Lockheed Martin says 3D printing could completely change the space industry. Lockheed graphic.
Artificial intelligence, smaller, cheaper, and re-programmable satellites, and 3-D or additive manufacturing will combine to drive big changes in the space industry, Lockheed Martin’s chief space executive reported Monday.
Rick Ambrose, Lockheed executive vice president for space, predicted that satellites will soon be built “at half the cost and delivery time” of satellites built today, which have already seen a big cost shrinkage. Driving the reduction will be the more widespread use of additive manufacturing, which will sharply reduce the duration and cost of the prototyping phase of development and will allow unique parts to be made rapidly.

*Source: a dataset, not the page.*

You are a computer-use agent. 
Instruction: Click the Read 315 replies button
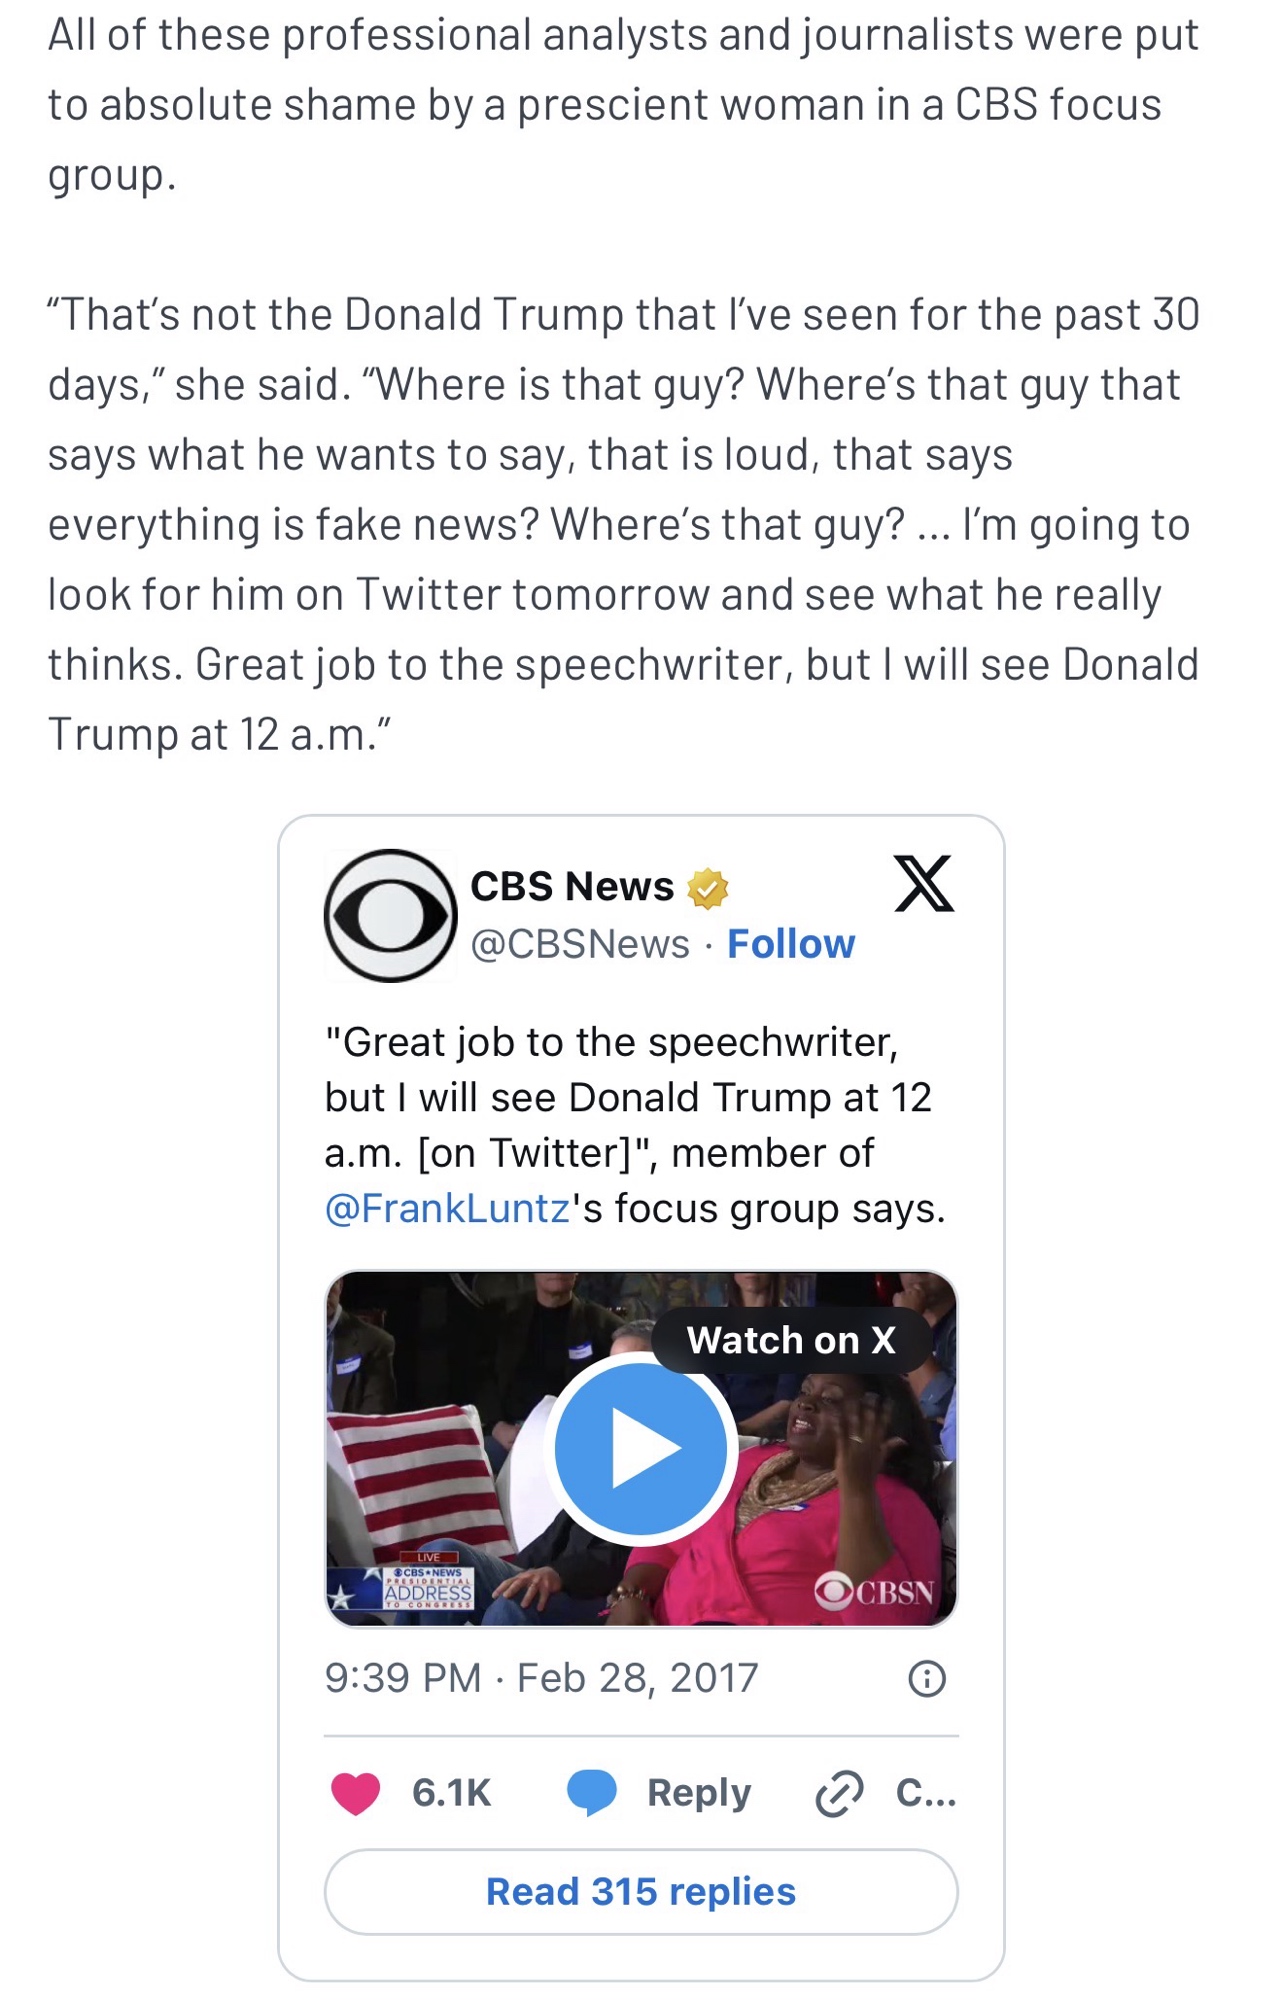tap(641, 1892)
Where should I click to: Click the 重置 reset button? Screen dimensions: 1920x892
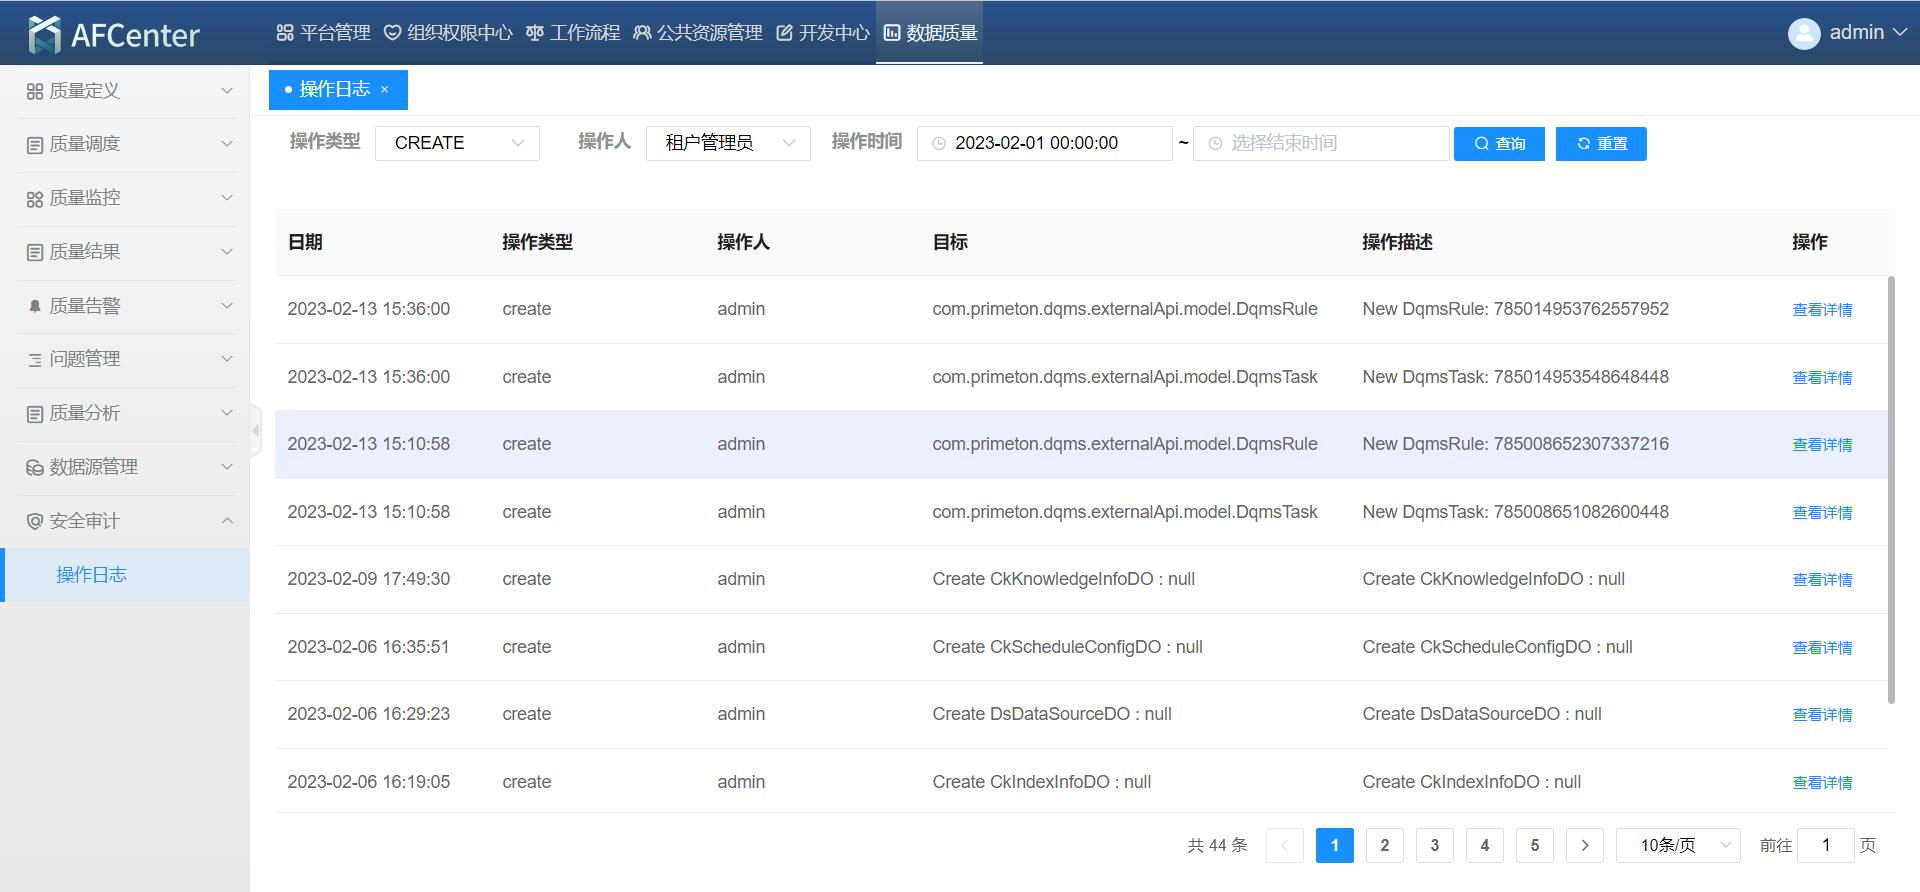1601,143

Additionally, more sensor and functionality can be packed into smaller satellites, making larger and more resilient constellations possible, he said at a Lockheed Martin “media day” outside Washington, DC. “Smallsats will pack a big punch as part of diverse constellations,” Ambrose said, and smallsats coupled with a few large satellites will be “very powerful.” They will be more flexible and rapidly put “bandwidth [and] sensors where you need it most.” Additive manufacturing will “transform the way we build” satellites, and future spacecraft will probably take along 3-D printing equipment to build their own upgrades, Ambrose said, since they are also becoming longer-lived and will outlast their initial technology.
In ground-based manufacturing, 3-D is already cutting costs and accelerating delivery times. Propellant tanks that used to take two years to make are now being printed in two months, Ambrose said. The quality of manufacturing will also rise, as 3-D printing “takes design escapes down.”
Moreover, satellites will “turn into smartphones” he asserted: hardware chassis with an ever-changing series of applications that can be updated or changed as the user’s needs change. They will be “applications talking to other applications.”
Overarching all of this will be the application of artificial intelligence, Ambrose said. AI “is the next great leap in space,” and “will turn this industry upside-down,” he insisted. It will relieve humans of mundane and repetitive tasks and free them for other functions. This will be especially noticeable for astronauts, who can devote their time to science rather than serve as babysitters and troubleshooters for hardware. The result will not be the replacement, but enhancement of humans.
“We see human more, not ‘human-less,’” he said.
AI and machine-to-machine learning will be able to solve problems “without being told how,” Ambrose said, using what he called “synthetic persistence.”
Paired with additive printing, AI will be powerful, allowing engineers to use “augmented reality” to design better spacecraft, and even assess the human workers doing production, pointing out if they are making mistakes and pointing out problems.
It will be “wearable” and “spot problems with the technician,” said Ambrose, nothing the reduction of problems in the factory will speed the time to market.
He also predicted that spacecraft will continue to be the lion’s share of the space enterprise, with launch services only representing about two percent of the market. Space companies do space launch because it’s necessary to get their products into orbit, but that may change as launch specialists continue to enter the business.
Ambrose anticipates more “public-private” partnerships, and contracts that will continue to be both fixed-price or cost-plus, depending on the desired application.